Saturday, February 9, 2019

A Texas Hill Country Wedding

Hey y'all! It's been a minute. I am failing miserably at my goal of keeping this blog updated more often. I have been meaning to blog about the last wedding we went to sooner, but life happened. Nick left for training, and I've been here pulling mom/dad duty for going on 2 weeks now. You'd think that I'd be a pro at this (for those new to my blog, Nick and I spent a year apart last year), but I'm not.

I guess it's almost been 3 weeks since Mattis and I attended the beautiful marriage of two very dear people to us, Nicolette and Joseph. Nicolette was an integral part of "the Romer tribe" while Nick and I attended college. As if being a full time college student wasn't time consuming (and stressful) enough, we were also actively trying to raise two kids and nurture a marriage through it all. Needless to say, we needed a lot of help, and Nicolette helped us a lot with our kids (a LOT). She was everything from a nanny to a date night baby sitter for us. I actually hate the term "nanny". It sounds overly pretentious, and something that only the rich can afford. Lord knows, as a military family, we are anything but rich. But she was so much more than just a "baby sitter" for our kids and our family. She had her own carseat. She picked them up from school when I needed, picked them up from gymnastics or dropped them off at gymnastics when I couldn't, she fed them Chick Fil A, loved on them, and did everything in between. She became an extension of our family.

So when she asked us if Mattis would be her ring bearer for her wedding, we said YES without hesitation!

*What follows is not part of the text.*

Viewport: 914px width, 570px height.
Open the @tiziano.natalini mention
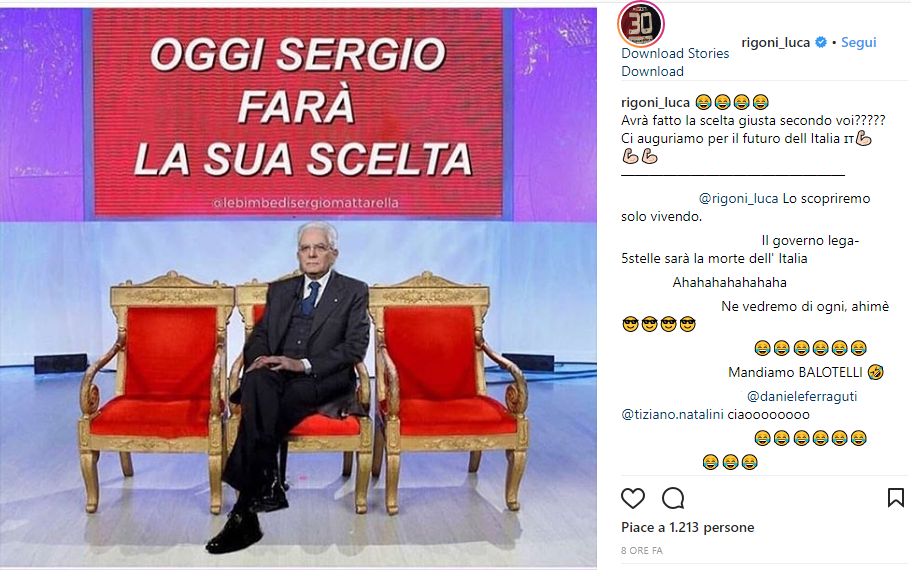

Then we found out our family was heading to Okinawa, Japan. One of the first things I thought of when we found out about Japan was her wedding. I told Nick that there was no way that I was going to miss her wedding. I made plans to fly back to the United States so that Mattis could walk down the aisle for her! But we all know Okinawa never happened, and we ended up in Yuma, AZ. This made travel plans a whole heck of a lot easier for us! So Mattis and I headed to San Antonio, TX earlier this month for the long anticipated wedding of our girl! We made it into a fun mother/son trip, and I am so glad that we did it that way!

First class...just because.

The rehearsal dinner was at a local pizza joint called Fralo's.

Familiar faces that Mattis spent lots of time with when he was with Nicolette.

The groom and the ring bearer with an obligatory Gig 'em photo! Joseph is currently in medical school in Galveston!

I think this was the only photo we got of us together that evening.
No kid looks better in a bowtie than Mattis.

First time seeing the bride!

He fit in pretty well with all the guys!

Mattis and the father of the bride!

The wedding was held at the Kendall Plantation right outside of San Antonio in Boerne, TX.
It was clear skies, sunny, and absolutely breathtaking.
It was a perfect day in for January in Texas!

I loved the little details...

The reception area was also beautiful. 
The venue was an antebellum style home converted into reception area.
It was the perfect Texas wedding in the hill country.

I. can't. get. over. Mattis. in. a. tuxedo.

Always a ladies man.



Because Gig 'em...

Mattis was the flossing king at this wedding.
He was a pretty big hit with everyone.

 Mattis and sweet Carlye! 
Carlye is Nicolette's little sister who is now attending Texas A&M.
We got to have her as a babysitter for our kids for just a few months before we moved away!

One last photo with all the pretty girls.

The wedding was beautiful, and I cried. We are so thrilled for Nicolette and Joseph, and we were so honored to be present on their big day! Cheers to love and happiness!